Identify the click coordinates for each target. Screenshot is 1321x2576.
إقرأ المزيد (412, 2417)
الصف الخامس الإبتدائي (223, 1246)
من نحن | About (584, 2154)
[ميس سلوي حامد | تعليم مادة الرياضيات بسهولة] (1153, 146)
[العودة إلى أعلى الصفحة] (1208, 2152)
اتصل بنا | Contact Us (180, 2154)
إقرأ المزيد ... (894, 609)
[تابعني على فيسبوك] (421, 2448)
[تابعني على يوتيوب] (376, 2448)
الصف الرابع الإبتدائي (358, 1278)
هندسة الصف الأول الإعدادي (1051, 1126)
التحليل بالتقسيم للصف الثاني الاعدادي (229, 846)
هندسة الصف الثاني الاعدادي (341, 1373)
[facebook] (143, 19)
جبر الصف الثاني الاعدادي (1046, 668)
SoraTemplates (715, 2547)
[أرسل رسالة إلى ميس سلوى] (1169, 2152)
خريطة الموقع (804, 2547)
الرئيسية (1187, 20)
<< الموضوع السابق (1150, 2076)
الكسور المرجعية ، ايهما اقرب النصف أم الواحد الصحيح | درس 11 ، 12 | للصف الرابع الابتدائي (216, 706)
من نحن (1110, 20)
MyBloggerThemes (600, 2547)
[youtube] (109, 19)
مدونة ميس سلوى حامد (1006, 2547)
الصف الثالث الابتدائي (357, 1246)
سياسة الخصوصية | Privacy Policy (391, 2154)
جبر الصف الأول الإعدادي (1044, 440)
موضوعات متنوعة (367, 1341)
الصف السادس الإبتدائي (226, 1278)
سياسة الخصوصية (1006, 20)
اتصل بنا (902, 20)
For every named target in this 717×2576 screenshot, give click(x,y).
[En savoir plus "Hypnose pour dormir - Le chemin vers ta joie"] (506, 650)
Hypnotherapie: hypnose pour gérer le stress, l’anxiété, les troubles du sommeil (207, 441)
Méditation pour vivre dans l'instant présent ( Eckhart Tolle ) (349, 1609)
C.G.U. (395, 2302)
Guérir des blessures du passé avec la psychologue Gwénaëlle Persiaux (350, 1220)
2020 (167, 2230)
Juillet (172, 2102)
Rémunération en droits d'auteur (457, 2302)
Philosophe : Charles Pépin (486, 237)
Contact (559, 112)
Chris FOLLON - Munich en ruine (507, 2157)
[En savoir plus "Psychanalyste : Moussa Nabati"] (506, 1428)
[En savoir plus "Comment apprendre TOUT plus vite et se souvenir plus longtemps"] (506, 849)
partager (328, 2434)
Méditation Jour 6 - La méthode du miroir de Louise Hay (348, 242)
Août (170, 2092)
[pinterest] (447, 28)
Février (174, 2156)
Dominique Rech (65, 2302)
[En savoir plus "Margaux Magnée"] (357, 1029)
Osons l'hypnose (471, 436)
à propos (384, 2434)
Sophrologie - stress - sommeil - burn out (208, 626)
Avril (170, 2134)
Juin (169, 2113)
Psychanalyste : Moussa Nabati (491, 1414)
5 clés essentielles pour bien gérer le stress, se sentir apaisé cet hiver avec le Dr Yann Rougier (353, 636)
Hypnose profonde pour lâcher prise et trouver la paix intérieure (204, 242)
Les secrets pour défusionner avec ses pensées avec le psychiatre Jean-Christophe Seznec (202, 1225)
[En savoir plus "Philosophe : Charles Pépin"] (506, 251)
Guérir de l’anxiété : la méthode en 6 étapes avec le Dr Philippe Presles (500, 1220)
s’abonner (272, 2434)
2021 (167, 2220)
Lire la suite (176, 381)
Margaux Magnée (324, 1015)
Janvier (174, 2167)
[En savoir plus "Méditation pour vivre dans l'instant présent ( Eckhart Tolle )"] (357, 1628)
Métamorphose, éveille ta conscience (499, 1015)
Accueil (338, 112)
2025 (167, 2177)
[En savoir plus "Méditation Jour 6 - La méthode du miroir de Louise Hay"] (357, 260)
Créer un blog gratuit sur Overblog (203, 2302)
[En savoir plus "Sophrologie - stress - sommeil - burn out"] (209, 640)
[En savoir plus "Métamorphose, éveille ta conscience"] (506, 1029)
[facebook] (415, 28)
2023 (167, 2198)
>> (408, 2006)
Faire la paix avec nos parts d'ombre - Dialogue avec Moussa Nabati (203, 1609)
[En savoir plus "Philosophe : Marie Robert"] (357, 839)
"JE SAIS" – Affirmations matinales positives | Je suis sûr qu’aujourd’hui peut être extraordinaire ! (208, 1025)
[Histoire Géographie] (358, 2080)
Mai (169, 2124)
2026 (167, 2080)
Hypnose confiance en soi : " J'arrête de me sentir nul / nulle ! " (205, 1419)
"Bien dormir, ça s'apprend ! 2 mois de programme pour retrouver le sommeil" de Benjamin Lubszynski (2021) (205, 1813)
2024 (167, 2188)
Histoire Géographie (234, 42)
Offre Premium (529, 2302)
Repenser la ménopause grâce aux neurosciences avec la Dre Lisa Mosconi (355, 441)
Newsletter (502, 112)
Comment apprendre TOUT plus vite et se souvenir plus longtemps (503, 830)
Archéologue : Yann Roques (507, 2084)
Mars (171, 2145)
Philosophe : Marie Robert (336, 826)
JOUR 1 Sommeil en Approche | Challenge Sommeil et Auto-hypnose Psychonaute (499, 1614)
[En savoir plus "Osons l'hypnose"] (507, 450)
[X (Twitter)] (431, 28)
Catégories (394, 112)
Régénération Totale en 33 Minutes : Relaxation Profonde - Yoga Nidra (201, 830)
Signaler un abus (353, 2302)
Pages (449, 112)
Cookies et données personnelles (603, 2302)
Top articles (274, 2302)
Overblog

★ ★ ★ ★ ★

Task requirements: Once the line with "Histoire Géographie (234, 42)" is found, write out that line and every one after it through the last line of the records, exactly and with nothing else.

Task solution:
Histoire Géographie (234, 42)
Offre Premium (529, 2302)
Repenser la ménopause grâce aux neurosciences avec la Dre Lisa Mosconi (355, 441)
Newsletter (502, 112)
Comment apprendre TOUT plus vite et se souvenir plus longtemps (503, 830)
Archéologue : Yann Roques (507, 2084)
Mars (171, 2145)
Philosophe : Marie Robert (336, 826)
JOUR 1 Sommeil en Approche | Challenge Sommeil et Auto-hypnose Psychonaute (499, 1614)
[En savoir plus "Osons l'hypnose"] (507, 450)
[X (Twitter)] (431, 28)
Catégories (394, 112)
Régénération Totale en 33 Minutes : Relaxation Profonde - Yoga Nidra (201, 830)
Signaler un abus (353, 2302)
Pages (449, 112)
Cookies et données personnelles (603, 2302)
Top articles (274, 2302)
Overblog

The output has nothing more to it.